We identified 717 matched patients in 100,000 Genomes Project release 19 or NHS Genomic Medicine Service (NHS GMS) release 5.

The linking table has three columns

  • A RE_gel_id, these IDs are listed as participant_id in the clinical data tables.
  • A MATCH_ID, the identifier in VIVO Biobank.
  • A confidence designation (high HC or medium MC)

You can find the linkage file at: /gel_data_resources/cancer_data_files/VIVO_biobank_matching /GEL_VIVO_matching_190326.csv

You can apply to VIVO Biobank for samples and/or data.

Methodology

The following patient-level identifiers were used for matching patients:

  • NHS number
  • Patient initials
  • Date of birth
  • Sex

These identifiers were used solely for linkage and were processed in accordance with information governance and data protection requirements. All patient identifiers used for matching were encrypted using hashing prior to linkage. This ensured that no identifiable personal information was exchanged or directly exposed during the matching process.

The linkage process did not use sample-level information (such as sample IDs, collection dates, or tissue details), nor did it attempt to reconcile individual sample records between datasets.

Each identified patient match was assigned a MATCH_ID and a corresponding confidence classification. Two confidence categories are used:

  • High Confidence (HC): it includes a matching NHS number between Genomics England and VIVO Biobank records.
  • Medium Confidence (MC): an NHS number is absent from the VIVO Biobank record, but the individual matches on patient initials, date of birth and sex.

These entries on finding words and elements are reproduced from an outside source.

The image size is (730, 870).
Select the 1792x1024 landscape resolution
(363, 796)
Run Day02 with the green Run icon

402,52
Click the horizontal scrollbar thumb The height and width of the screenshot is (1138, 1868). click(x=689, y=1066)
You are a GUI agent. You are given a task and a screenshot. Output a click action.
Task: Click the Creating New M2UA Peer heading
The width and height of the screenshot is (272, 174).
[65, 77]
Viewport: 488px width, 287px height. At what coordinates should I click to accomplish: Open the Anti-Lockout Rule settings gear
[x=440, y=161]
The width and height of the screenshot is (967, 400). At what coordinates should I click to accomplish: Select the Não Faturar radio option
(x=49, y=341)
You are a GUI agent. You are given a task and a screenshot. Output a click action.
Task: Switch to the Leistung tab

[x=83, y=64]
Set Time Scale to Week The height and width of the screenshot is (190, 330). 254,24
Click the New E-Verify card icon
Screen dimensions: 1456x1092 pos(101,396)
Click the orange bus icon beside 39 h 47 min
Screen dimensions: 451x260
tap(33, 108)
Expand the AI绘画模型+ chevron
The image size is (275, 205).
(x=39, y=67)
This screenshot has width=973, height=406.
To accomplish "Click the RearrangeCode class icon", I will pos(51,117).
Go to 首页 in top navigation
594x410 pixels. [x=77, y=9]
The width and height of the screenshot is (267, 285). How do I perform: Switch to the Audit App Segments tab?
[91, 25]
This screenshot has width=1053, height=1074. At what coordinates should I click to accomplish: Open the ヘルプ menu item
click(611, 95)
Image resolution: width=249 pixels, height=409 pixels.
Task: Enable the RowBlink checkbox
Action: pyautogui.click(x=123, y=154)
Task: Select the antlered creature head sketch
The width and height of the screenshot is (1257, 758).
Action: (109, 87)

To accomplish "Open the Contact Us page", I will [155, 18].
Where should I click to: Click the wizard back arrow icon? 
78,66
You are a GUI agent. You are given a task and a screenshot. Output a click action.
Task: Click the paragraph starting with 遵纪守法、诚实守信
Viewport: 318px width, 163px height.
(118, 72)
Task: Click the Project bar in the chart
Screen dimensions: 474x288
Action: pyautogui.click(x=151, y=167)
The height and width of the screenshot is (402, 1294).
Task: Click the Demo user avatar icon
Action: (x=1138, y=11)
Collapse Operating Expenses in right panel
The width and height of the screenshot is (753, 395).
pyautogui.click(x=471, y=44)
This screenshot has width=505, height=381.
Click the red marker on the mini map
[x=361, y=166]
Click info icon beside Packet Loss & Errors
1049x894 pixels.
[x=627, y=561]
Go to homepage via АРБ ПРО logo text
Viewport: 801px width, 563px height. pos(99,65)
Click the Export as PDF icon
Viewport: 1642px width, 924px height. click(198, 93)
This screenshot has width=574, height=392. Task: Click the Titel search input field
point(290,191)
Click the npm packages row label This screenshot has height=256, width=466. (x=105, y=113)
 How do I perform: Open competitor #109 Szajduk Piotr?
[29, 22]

Some participants were recruited through multiple VIVO sites with slightly different data records (for example different name spellings) and therefore some RE_gel_ids can match to more than one MATCH_IDs. Also, MC matches rely on non-unique identifiers and therefore carry a high risk of ambiguity and can match to multiple MATCH_IDs. In such cases, we recommend you work directly with VIVO Biobank to determine which record is most appropriate for your specific research use case.

Some participants were enrolled in multiple Genomics England programmes, where WGS data were generated through both the 100,000 Genomes Project and the GMS. As a result, a single patient may have multiple RE_gel_ids that map to the same MATCH_ID.

Participants summary

We have compared encrypted data for 1072 GMS participants and 533 100,000 Genomes participants who were under 26 years old at the time of diagnosis, or had a paediatric diagnosis, with encrypted records for 28,923 participants from the VIVO Biobank. The ability to match samples was limited due to the missing data for a significant number of VIVO participants. Some participants missing NHS number might not have been matched due to the spelling differences in their records.

The majority of NGRL participants under 26 years old had haematological tumour diagnosis. The composition of clinical indications for participants with matching VIVO record follows the same distribution and is dominated by haematological tumours, paediatric ALL in particular, but also covers a range of solid and neurological tumours.